Founded in 1888, the Dallas Times Herald was the blue-collar paper that published screaming tabloid headlines in the afternoon. On its staff at one time or another were Skip Bayless, Lee Cullum, Molly Ivins, Blackie Sherrod, Jim Lehrer, and Jim Schutze. On December 8, 1991, Belo, the owner of the Dallas Morning News, bought the paper, which published its last edition the following day.

The decision to close was made by the owners of the Times Herald. They decided that they were going to close down. Then we decided that we would purchase the assets. The sequence is important because I have read from time to time that we bought it and shut it down. That actually is not the way it happened. They shut it down. We then bought the assets.

For me, we certainly fought with the Times Herald—no question about that—and we competed extremely vigorously for a long time. On the other hand, I don’t think anybody envisioned until near the end that one of us would go away, would simply cease to exist.

I don’t know quite how to describe it because while all of that was happening, we were too busy getting our newspaper out, trying to prepare for what might happen, what we learned very near the end was going to happen. And so my principal concern was trying to figure out if they go away and if we get the assets—which we knew by the end of the process that we would—how much of what Times Herald customers valued most highly could we preserve: which features, down to puzzles and all of that. At the same time, how many of those jobs can we preserve? How many people can we afford to hire? How many of their folks would want to be part of theMorning News? How many of their folks would fit in our culture and would be happy there and could contribute there, and how many could we afford to take? And how would we serve the circulation that they had that was exclusive to them at the time? How could we serve the advertisers that they had, which we didn’t have?
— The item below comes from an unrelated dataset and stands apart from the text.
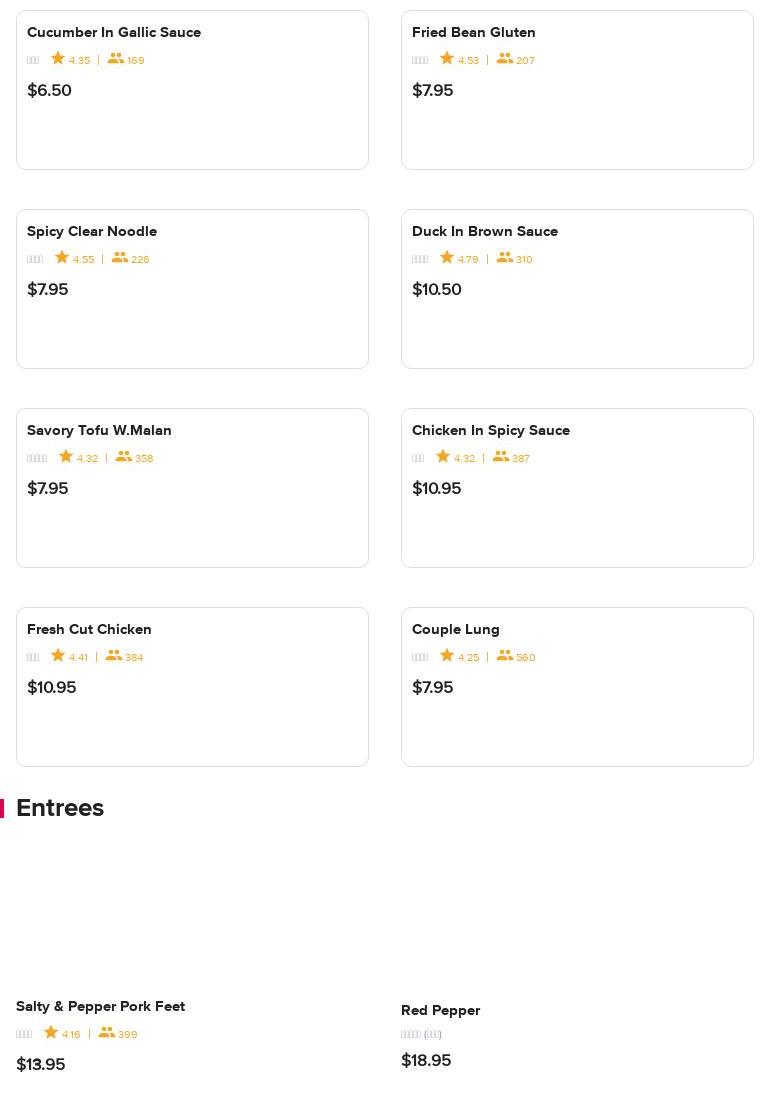This screenshot has height=1112, width=770.
Task: Open the Red Pepper entree
Action: (441, 1010)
So most of the effort that most of my colleagues and I spent during that period was trying to figure out how to preserve what we could of what was good about the Herald. It was a very busy time. It was only after the fact when we realized: they’re not here today.

You’re always better if you have a strong competitor, and I felt that the fact that we were constantly challenged by a competitor made us better and made them better. It was a better result for the readers and the advertisers of both papers.

Then we had to regroup and figure out that the new competition has to be redefined perhaps as “How good can we be? How well can we serve. How well can you do things?” And that’s a different model.

The Dallas Morning News and the Times Herald competed in an extremely robust way for many years, but always with a respect, if not warm friendship, for the other side. The day the Times Herald closed, I recall driving to work, looking at the news racks on about every corner, and feeling a sad emptiness in my day. Most everyone at the Morning News felt the same way. There was no inclination to gloat or to high-five, but an immediate sense that our newspaper had a greater obligation than before to serve everyone in the community.


Burl Osborne, the former publisher of the Dallas Morning News, is interim CEO of California-based Freedom Communications.